## STATED EXERCISE
Locate each line in the listing below that contains the word "should" and copy those lines in full. Case counts.

## DATA LISTING
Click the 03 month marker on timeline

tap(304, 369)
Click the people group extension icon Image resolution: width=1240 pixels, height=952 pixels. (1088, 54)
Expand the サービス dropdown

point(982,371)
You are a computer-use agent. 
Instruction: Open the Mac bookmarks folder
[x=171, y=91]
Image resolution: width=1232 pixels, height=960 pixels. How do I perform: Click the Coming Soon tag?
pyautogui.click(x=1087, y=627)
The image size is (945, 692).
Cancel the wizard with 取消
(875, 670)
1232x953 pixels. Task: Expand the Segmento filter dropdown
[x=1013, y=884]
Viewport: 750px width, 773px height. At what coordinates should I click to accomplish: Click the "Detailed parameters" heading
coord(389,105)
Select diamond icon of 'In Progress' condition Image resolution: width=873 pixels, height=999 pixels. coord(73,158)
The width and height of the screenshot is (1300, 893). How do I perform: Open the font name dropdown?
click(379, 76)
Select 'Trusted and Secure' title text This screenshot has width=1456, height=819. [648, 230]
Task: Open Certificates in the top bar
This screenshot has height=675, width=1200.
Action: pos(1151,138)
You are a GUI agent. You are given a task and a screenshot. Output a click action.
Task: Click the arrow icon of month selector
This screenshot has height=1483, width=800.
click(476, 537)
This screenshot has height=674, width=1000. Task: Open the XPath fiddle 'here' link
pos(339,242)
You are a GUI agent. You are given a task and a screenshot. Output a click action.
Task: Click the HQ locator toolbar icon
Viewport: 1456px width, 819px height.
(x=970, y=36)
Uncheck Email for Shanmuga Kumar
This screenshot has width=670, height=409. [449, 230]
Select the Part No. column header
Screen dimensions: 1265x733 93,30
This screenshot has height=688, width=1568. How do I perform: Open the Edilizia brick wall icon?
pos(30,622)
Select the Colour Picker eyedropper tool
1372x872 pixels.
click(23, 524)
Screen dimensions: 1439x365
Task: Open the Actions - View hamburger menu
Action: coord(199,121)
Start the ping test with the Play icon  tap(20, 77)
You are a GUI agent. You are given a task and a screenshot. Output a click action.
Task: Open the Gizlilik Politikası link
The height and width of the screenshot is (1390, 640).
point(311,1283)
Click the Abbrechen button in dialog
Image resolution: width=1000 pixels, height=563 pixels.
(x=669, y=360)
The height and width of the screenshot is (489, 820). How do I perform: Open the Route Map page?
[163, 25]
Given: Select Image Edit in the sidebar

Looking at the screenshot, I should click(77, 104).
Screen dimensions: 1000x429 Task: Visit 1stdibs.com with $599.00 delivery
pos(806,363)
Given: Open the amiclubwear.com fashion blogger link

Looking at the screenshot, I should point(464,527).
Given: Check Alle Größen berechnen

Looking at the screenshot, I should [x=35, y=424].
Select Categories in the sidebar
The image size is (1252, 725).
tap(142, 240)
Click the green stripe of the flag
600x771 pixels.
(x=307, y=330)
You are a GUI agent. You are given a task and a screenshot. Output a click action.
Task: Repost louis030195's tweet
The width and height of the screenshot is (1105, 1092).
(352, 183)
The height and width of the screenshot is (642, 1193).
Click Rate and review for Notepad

## REPLY
Viewport: 750px width, 773px height. At what coordinates should I click to accomplish: Click the "Detailed parameters" heading
Looking at the screenshot, I should click(77, 104).
Looking at the screenshot, I should point(464,527).
Looking at the screenshot, I should [x=35, y=424].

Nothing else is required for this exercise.